→ **WORK ORDER**: Print the records below exactly, starting at the first line and stopping after the line that contains "Select the 'E". Leave out any pictures.

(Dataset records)
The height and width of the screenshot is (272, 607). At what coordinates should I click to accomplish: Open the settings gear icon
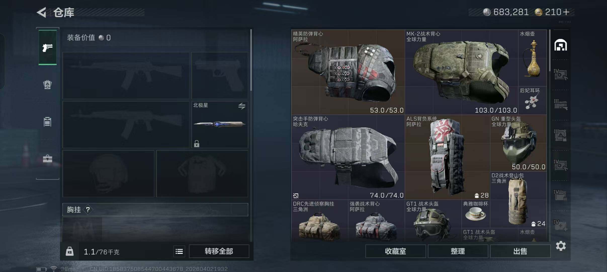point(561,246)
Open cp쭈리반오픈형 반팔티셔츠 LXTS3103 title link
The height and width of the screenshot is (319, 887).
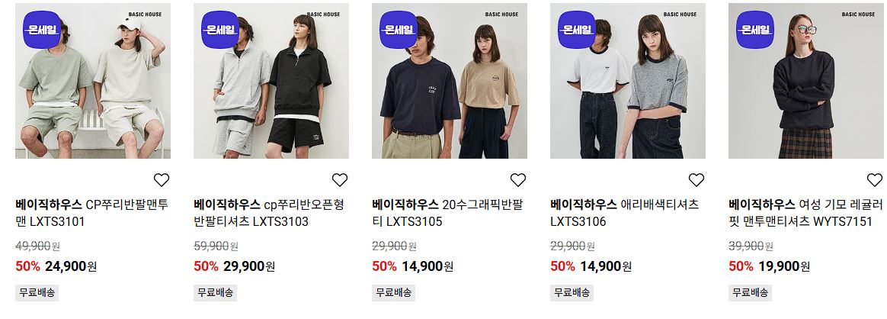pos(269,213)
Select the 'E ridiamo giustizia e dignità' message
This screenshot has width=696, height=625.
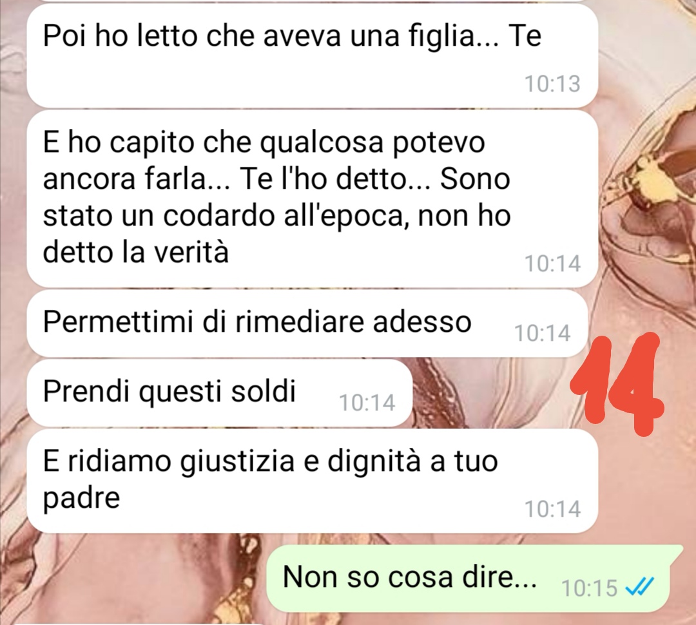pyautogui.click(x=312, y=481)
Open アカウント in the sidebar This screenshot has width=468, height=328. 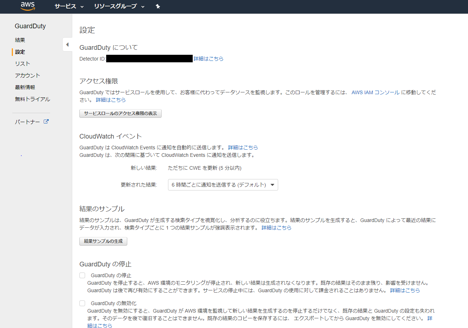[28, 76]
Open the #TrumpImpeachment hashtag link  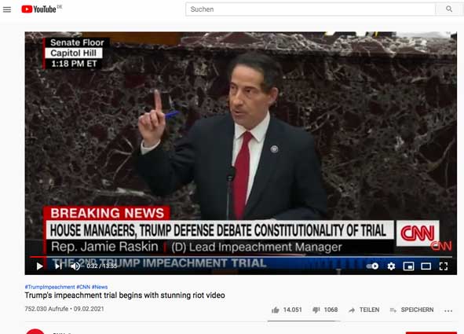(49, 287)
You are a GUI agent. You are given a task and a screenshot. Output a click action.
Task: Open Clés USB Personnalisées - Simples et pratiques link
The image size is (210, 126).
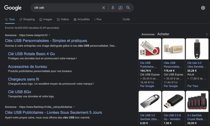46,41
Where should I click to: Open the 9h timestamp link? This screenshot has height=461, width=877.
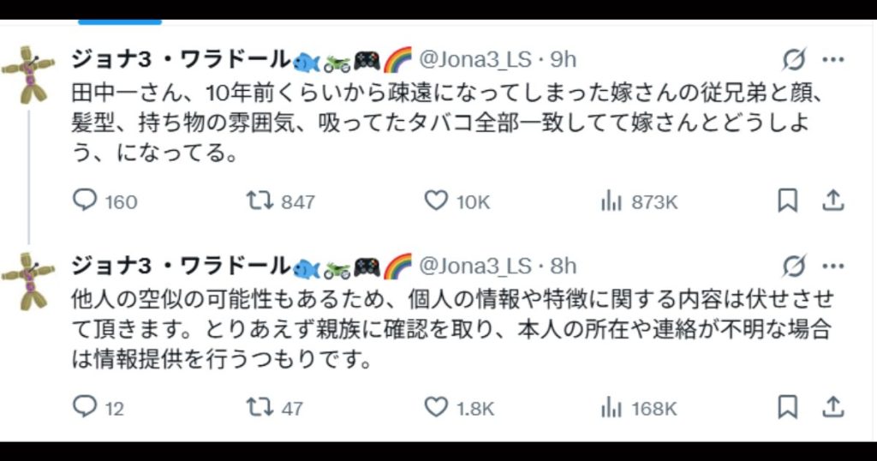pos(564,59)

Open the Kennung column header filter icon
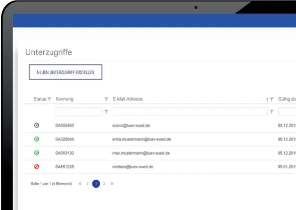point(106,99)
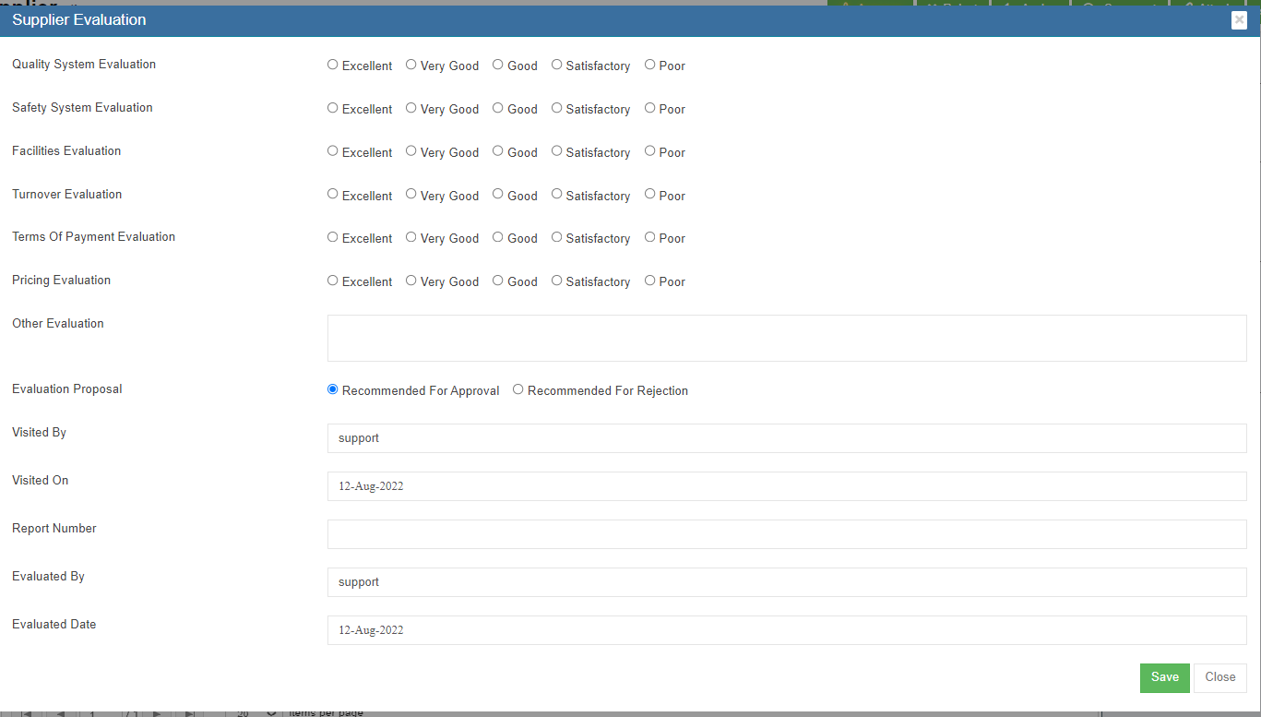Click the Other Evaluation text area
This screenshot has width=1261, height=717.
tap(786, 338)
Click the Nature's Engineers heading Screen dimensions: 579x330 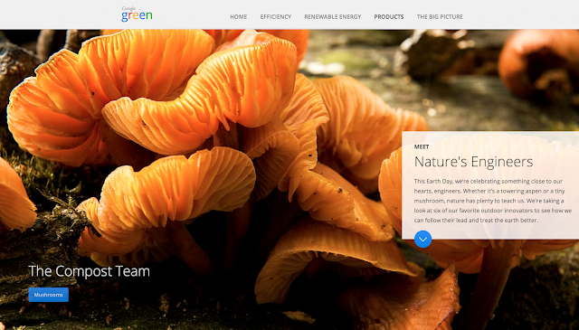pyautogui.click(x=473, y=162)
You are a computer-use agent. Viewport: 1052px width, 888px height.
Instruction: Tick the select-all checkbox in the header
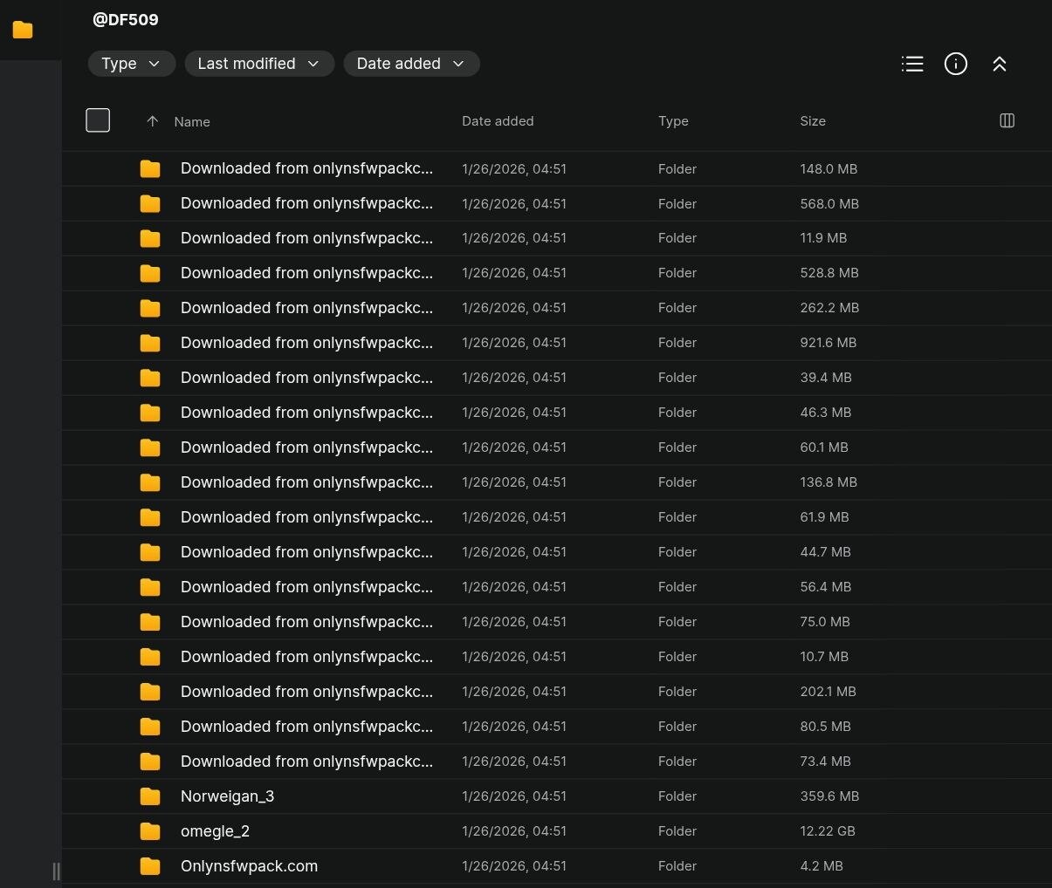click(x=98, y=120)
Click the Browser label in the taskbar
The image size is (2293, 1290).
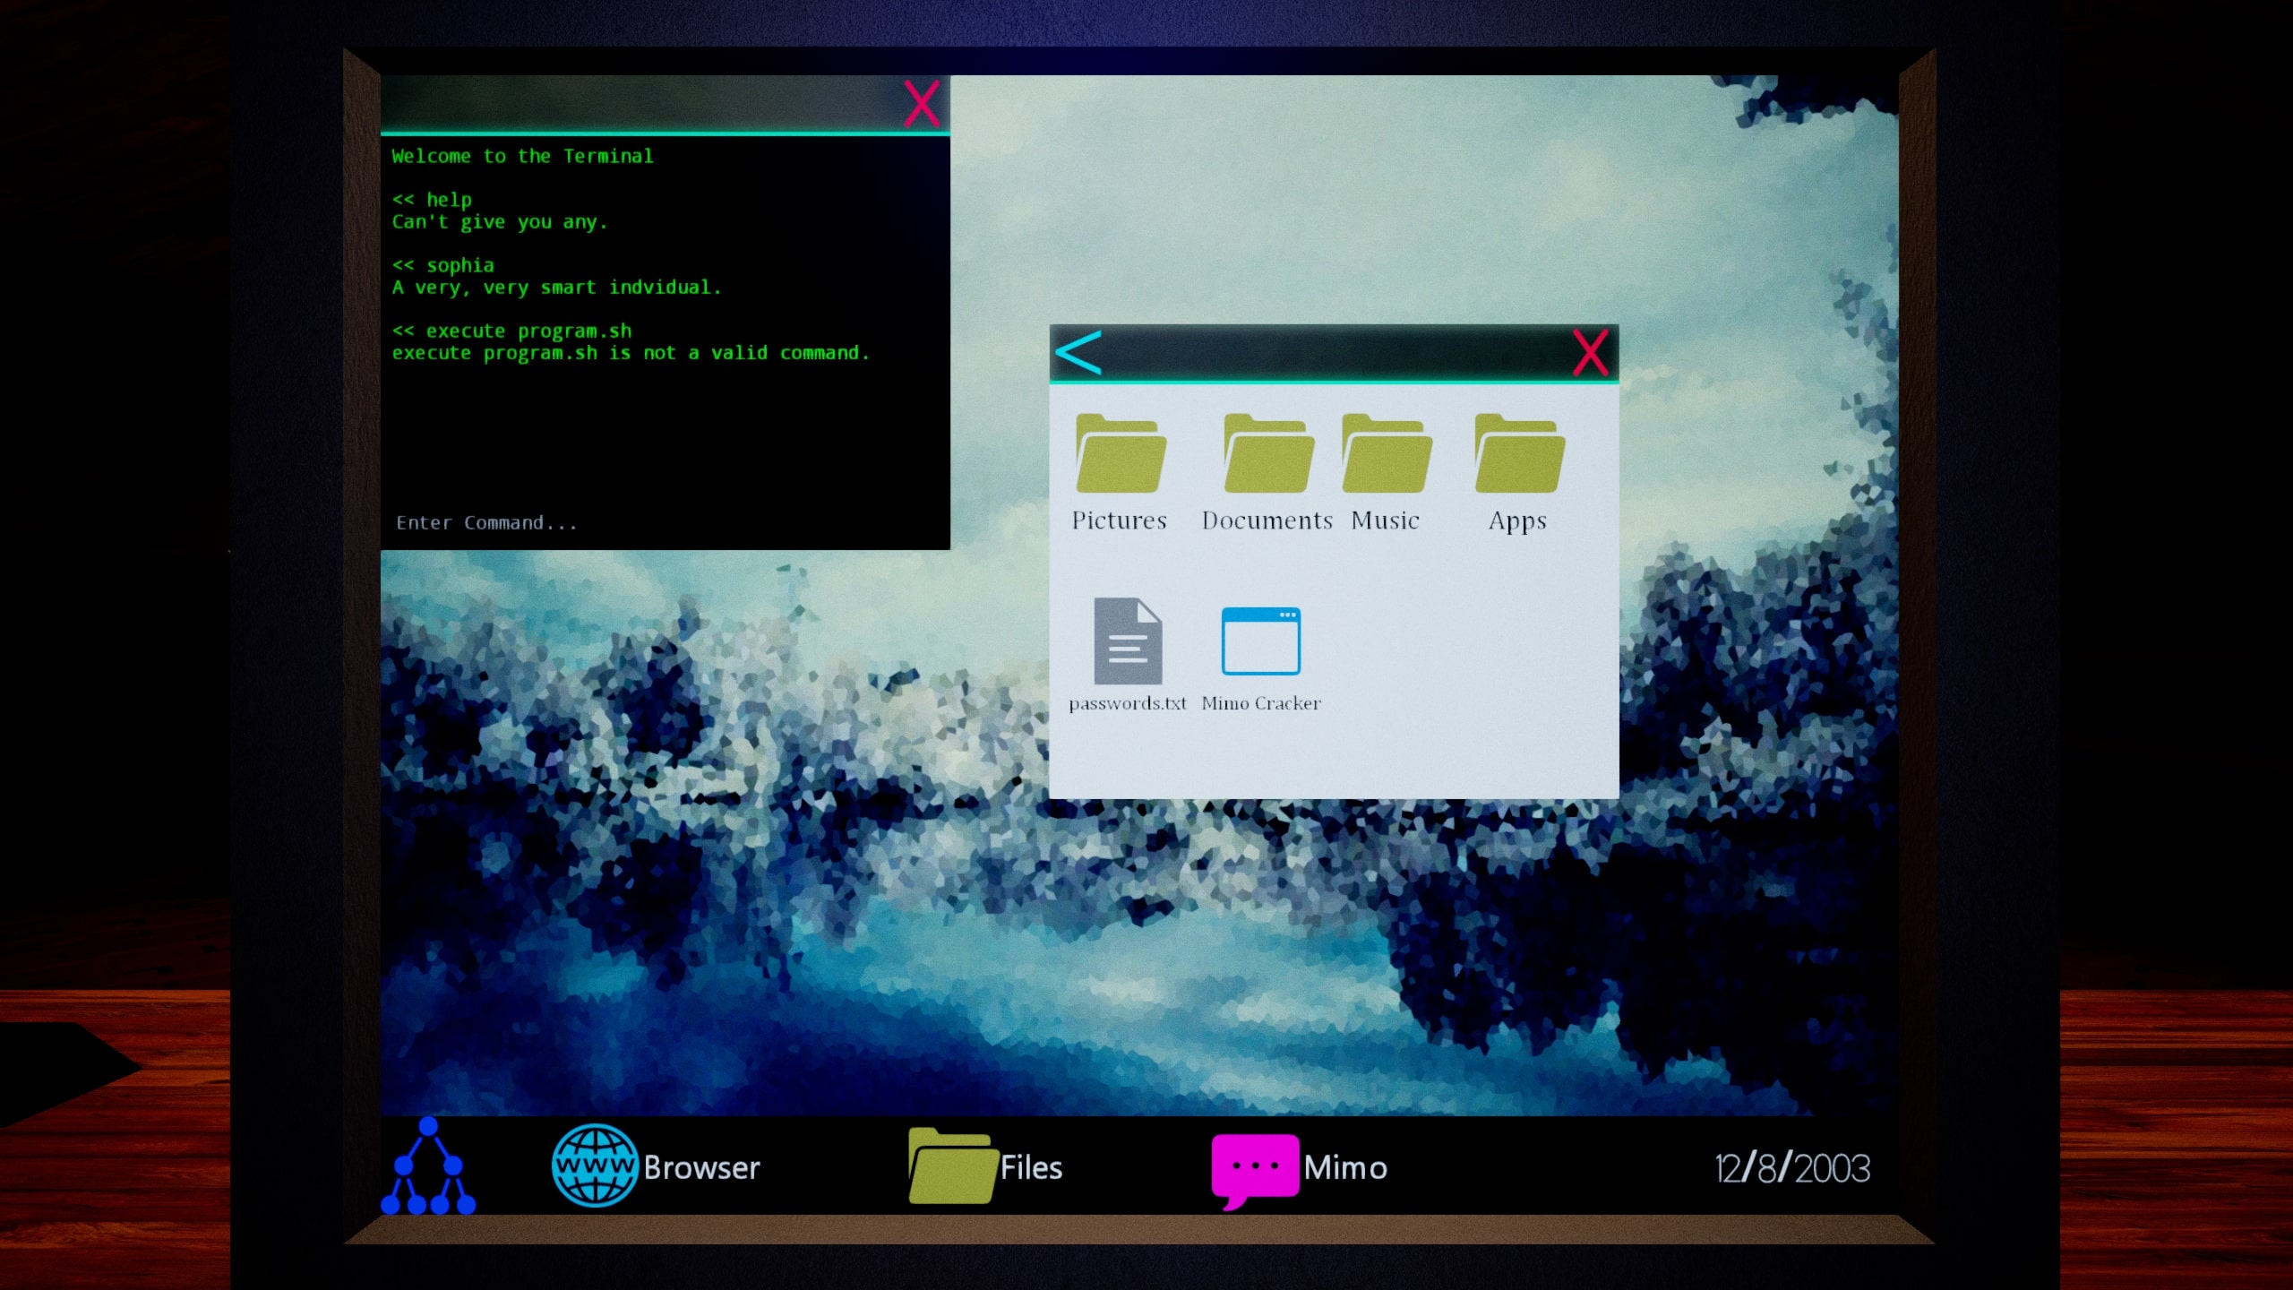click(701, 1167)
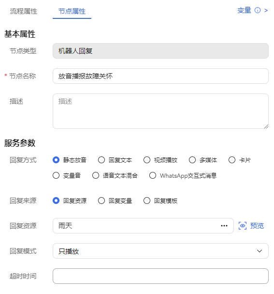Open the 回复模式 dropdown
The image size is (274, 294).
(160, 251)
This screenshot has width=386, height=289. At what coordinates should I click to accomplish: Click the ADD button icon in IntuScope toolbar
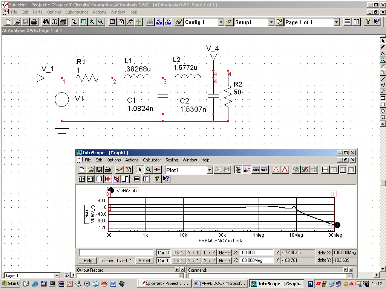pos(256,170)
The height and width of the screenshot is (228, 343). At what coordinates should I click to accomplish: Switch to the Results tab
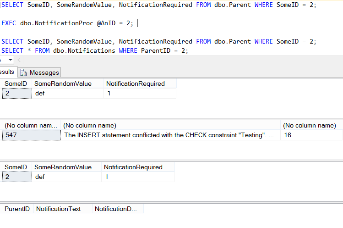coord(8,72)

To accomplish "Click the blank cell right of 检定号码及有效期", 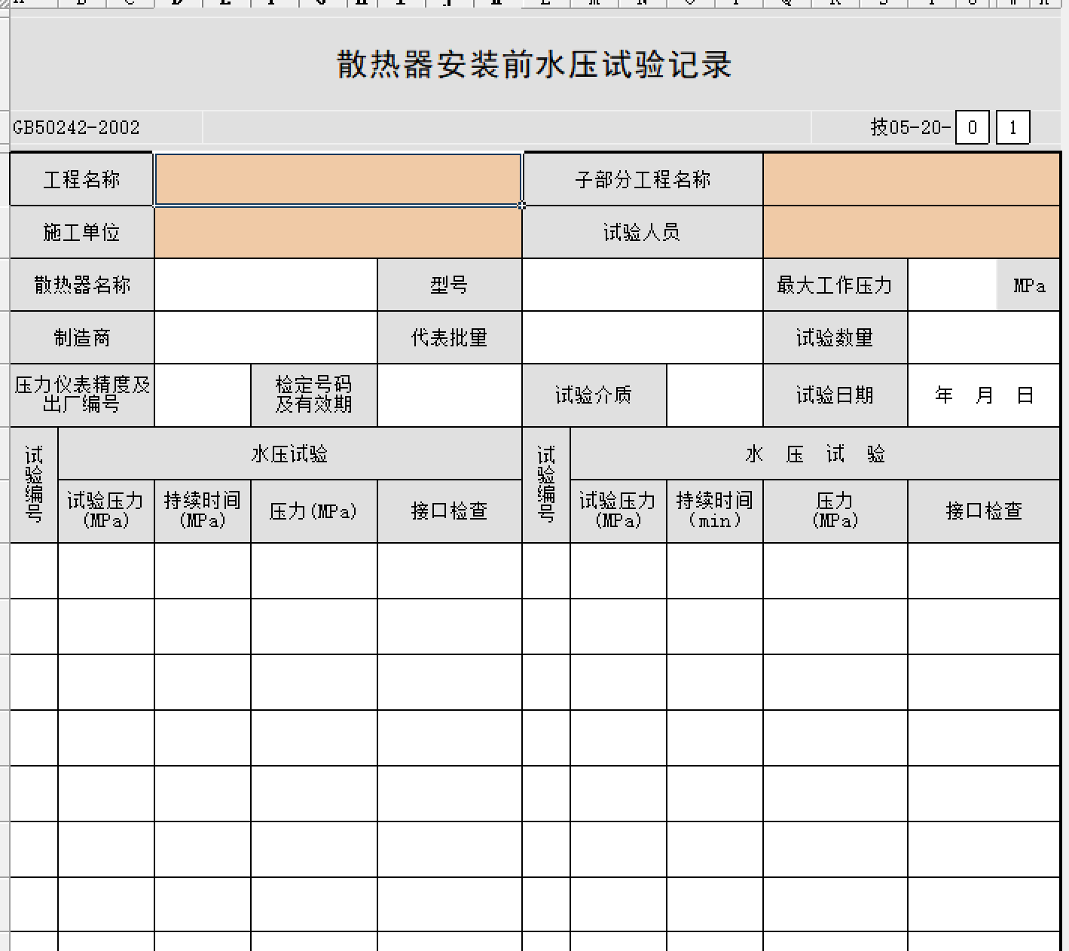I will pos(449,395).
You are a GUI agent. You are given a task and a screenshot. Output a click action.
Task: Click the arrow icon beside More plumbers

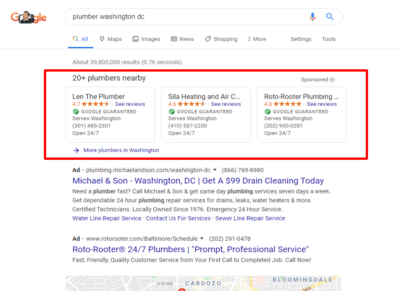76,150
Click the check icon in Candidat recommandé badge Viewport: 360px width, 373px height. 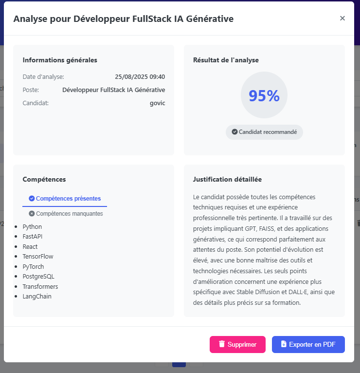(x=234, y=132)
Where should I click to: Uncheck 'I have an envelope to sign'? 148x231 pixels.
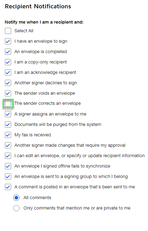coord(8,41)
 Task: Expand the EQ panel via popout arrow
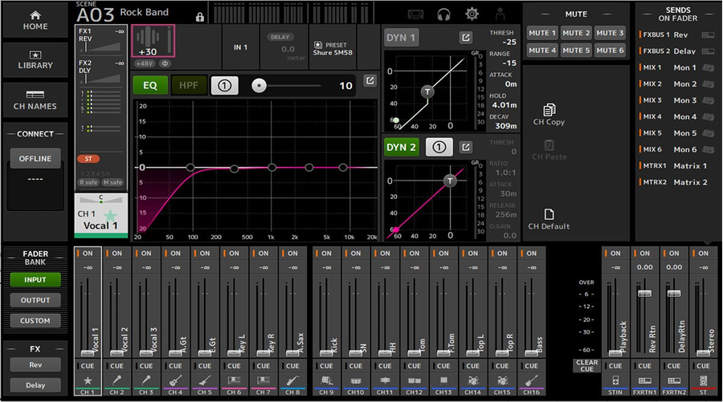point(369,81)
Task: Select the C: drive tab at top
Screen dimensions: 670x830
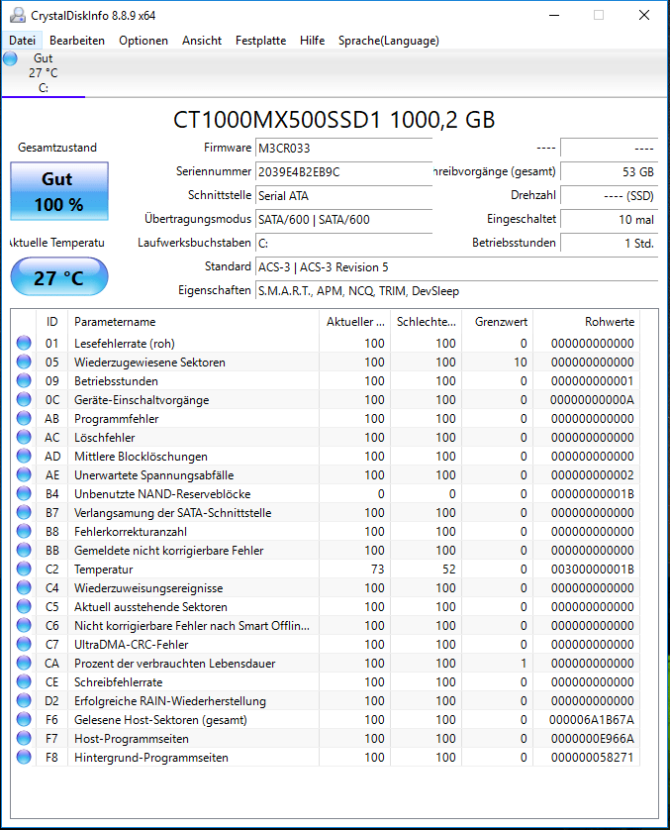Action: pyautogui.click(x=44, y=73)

→ **YOUR RESPONSE**:
The height and width of the screenshot is (272, 607). At what coordinates should I click to accomplish: Open the settings gear icon
point(561,246)
Open cp쭈리반오픈형 반팔티셔츠 LXTS3103 title link
The height and width of the screenshot is (319, 887).
pos(269,213)
Select the 'E ridiamo giustizia e dignità' message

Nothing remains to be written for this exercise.